Your system can’t supply us with any information that we couldn't easily put together ourselves. Look at that wall. Those stacks of printouts represent six different approaches to care monitoring and illness classification that I’m in the process of evaluating.
Harriet Bingley, M.D., Manager of Clinical and Financial Systems at Union Medical Center (UMC), was discussing the theoretical underpinnings of the Diagnosis Related Group (DRG) system with one of her assistants and a representative of a western data analysis firm. The representative was presenting a classification system and explaining its usefulness in comparison to other monitoring systems. Dr. Bingley was not especially impressed, however. She was much more concerned with how she would get physicians to buy into the new system—whichever one she chose.
BACKGROUND
UMC was a 400-bed acute care teaching hospital located in an old downtown neighborhood undergoing considerable reconstruction. The physician staff was predominantly salaried under a contract with the hospital. Several years ago, the Chief Financial Officer, Richard Veller, had joined UMC, bringing with him a strong interest in case mix, DRGs, and the belief that management of a hospital must revolve around its products, which are its cases. He intended to take an industrial model of management and apply it to the hospital.
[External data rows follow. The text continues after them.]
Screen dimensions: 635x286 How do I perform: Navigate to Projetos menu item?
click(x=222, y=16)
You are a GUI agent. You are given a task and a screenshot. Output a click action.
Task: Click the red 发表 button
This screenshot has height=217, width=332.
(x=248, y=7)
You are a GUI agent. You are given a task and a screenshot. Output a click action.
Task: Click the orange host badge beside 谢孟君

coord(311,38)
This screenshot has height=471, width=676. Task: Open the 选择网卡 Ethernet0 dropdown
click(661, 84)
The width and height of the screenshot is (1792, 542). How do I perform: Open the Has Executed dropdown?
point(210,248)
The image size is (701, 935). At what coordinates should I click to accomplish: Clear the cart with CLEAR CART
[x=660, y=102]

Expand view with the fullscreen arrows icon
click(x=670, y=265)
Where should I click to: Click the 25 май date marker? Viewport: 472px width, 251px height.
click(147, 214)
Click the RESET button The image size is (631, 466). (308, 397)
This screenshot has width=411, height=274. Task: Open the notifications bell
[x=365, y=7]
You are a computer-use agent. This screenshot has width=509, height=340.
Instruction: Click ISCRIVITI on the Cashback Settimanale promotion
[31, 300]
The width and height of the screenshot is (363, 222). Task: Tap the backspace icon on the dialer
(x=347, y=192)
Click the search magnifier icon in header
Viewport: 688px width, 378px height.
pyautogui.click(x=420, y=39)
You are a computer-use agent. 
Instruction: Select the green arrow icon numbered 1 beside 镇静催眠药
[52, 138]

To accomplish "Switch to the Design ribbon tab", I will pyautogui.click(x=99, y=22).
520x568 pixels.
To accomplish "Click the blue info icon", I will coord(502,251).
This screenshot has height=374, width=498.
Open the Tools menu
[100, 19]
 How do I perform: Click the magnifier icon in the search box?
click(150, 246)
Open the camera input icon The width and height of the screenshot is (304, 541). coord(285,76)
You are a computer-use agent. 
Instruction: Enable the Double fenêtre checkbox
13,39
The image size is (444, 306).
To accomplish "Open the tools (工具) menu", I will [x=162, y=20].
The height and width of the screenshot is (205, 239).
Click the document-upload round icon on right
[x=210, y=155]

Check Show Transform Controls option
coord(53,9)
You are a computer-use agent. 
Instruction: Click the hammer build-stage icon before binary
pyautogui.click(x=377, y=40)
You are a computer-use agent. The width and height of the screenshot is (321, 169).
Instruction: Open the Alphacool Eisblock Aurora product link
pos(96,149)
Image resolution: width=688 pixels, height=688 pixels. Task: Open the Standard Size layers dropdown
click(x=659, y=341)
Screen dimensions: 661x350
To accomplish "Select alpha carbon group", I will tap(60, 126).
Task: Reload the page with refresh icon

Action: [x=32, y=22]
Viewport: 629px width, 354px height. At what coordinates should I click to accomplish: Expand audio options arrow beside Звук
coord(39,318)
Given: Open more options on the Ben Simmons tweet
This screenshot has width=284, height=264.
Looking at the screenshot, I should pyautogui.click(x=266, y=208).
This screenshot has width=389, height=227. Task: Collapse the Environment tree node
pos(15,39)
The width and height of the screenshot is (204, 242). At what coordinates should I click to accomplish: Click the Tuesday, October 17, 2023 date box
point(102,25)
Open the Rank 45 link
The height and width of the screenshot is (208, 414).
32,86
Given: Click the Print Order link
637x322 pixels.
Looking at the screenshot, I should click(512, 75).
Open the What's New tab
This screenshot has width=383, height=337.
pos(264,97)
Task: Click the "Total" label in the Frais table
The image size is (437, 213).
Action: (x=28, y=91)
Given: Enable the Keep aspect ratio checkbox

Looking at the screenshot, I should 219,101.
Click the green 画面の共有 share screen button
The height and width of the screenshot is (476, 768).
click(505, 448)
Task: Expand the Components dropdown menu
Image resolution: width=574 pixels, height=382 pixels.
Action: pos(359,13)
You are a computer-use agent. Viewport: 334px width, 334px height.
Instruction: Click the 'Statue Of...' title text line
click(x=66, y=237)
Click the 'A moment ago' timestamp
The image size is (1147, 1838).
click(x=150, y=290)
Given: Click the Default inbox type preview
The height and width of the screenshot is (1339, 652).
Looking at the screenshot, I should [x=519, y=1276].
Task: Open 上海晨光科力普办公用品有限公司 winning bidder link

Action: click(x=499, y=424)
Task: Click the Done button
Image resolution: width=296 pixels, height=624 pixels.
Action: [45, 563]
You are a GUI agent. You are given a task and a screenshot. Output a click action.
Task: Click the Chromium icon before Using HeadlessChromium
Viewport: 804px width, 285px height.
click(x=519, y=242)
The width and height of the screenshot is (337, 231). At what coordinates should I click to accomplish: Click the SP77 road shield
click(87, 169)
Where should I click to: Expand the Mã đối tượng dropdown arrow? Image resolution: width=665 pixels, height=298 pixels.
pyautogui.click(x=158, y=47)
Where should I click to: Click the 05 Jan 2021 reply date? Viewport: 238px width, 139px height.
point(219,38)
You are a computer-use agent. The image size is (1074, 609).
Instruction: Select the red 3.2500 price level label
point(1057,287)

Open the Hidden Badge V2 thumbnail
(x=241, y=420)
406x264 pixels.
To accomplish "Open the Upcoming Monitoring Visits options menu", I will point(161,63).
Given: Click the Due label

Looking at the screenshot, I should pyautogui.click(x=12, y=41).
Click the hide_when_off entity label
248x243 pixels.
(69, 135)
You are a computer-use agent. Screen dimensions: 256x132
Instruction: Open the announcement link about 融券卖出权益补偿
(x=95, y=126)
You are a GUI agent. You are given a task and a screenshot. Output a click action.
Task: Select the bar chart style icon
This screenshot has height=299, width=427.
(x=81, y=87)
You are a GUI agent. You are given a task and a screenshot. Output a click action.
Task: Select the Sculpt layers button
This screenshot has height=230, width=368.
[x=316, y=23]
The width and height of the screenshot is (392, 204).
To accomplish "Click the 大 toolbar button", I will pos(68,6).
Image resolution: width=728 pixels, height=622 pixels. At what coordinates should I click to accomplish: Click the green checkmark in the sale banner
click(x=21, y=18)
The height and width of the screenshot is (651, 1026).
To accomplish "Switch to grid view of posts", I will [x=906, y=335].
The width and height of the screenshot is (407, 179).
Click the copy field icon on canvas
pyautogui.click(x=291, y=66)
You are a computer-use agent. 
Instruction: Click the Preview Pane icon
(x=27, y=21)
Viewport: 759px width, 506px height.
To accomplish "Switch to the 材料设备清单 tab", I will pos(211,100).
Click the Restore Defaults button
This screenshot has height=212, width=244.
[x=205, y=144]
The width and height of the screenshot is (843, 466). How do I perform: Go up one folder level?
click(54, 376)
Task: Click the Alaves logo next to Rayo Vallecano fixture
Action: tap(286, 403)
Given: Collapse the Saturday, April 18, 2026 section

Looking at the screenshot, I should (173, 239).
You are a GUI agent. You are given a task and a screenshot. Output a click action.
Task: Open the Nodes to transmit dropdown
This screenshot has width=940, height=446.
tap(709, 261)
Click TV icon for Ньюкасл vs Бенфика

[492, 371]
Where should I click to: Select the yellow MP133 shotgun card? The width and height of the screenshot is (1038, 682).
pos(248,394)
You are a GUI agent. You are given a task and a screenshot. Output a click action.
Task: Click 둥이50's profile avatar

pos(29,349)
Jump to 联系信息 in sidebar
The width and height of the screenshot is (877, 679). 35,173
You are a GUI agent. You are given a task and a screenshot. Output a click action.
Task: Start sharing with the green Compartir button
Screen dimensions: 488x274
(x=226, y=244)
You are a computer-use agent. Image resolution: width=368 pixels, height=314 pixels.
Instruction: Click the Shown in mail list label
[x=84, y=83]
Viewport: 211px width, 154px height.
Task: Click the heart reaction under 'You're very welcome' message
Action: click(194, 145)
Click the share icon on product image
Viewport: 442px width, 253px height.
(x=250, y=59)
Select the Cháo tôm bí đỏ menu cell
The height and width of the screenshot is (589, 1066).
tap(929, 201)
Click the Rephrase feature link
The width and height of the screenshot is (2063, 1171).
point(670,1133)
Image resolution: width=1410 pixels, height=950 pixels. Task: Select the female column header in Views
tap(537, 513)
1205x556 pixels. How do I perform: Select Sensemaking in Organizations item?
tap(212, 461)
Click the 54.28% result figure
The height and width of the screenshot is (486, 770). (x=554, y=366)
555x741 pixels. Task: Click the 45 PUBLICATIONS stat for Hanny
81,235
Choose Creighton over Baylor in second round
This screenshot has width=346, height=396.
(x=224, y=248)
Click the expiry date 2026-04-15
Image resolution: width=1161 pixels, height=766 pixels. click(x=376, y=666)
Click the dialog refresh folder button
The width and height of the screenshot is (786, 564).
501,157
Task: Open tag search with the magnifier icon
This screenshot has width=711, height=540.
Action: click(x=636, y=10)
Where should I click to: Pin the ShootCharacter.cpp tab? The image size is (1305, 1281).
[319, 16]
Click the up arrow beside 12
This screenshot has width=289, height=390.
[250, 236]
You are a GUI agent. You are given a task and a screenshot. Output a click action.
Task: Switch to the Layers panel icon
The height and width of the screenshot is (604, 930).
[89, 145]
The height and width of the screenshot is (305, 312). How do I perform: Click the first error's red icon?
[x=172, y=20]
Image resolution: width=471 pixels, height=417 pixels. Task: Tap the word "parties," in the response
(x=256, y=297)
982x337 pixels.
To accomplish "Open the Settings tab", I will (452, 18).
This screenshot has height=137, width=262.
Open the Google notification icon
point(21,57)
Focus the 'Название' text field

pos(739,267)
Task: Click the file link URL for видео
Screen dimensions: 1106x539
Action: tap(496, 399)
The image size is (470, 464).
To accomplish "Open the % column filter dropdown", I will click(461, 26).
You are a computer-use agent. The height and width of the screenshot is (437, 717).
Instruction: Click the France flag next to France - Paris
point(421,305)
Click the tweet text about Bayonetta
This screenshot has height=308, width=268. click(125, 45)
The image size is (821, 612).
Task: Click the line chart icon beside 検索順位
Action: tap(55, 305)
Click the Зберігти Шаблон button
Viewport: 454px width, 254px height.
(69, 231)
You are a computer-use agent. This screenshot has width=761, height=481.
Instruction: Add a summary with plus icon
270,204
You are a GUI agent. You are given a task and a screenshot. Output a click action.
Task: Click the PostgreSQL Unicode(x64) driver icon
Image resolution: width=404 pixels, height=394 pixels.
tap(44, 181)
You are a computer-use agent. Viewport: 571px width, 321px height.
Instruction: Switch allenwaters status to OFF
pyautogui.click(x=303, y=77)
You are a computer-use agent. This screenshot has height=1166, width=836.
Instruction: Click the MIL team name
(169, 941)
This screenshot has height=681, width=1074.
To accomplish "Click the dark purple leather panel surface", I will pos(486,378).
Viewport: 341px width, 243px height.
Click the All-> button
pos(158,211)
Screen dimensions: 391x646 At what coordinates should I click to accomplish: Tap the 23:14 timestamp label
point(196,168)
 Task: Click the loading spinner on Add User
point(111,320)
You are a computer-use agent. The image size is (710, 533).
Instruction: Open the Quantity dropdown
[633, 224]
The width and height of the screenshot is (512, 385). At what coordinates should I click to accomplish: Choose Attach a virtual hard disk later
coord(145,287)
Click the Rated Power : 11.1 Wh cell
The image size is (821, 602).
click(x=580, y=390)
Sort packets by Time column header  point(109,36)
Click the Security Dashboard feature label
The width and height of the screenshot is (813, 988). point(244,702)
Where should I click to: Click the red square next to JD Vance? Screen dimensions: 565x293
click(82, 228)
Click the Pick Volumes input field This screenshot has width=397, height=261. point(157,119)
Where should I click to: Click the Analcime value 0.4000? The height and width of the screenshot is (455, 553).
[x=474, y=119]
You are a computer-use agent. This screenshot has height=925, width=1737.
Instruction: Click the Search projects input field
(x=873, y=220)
Part of Mr. Veller's plan was to make those who manage the products responsible for resources used to produce them. This new structure thus required that a management team composed of a physician, nurse and lay administrator be responsible for specific hospital products or case types. Another part of the plan was to merge clinical with financial data. This required changing the accounting system to track product costs in addition to departmental costs, the traditional focus of hospital cost accounting. To date, substantial progress had been made on the accounting system aspect of the plan.
Dr. Bingley had begun working with Mr. Veller to implement these plans. Besides her MD, she had an MBA, which she felt gave her a better appreciation of the administrative aspects of clinical information. Her job entailed: (1) defining a care monitoring system; (2) refining the definitions of the hospital's products (case types); (3) development of patient care standards by which future performance could be measured and goals set; (4) design of incentives for the departments and/or physicians to reach these goals; and (5) development of fixed prices for certain case types to bid for HMO business. Dr. Bingley reported to the vice-president of finance and to the assistant director and administrator of the department of surgery. . . .
Assignment
- What are the physicians' concerns with respect to management uses of case mix information? How might management address those concerns?
- What do the exhibits suggest about the kinds of responsibility centers the UMC has established. Are they appropriate according to the criteria for the design of responsibility centers? Why or why not?
- What is your assessment of the reports? To answer this question you will need to focus on the ways the reports relate to each other, and on the ways the chief of surgery (or any other chief) might use one or more of the reports. Specifically, if you were the chief of surgery, how would you decide which reports to review first each reporting period?
- What changes, if any, would you make to the management control system?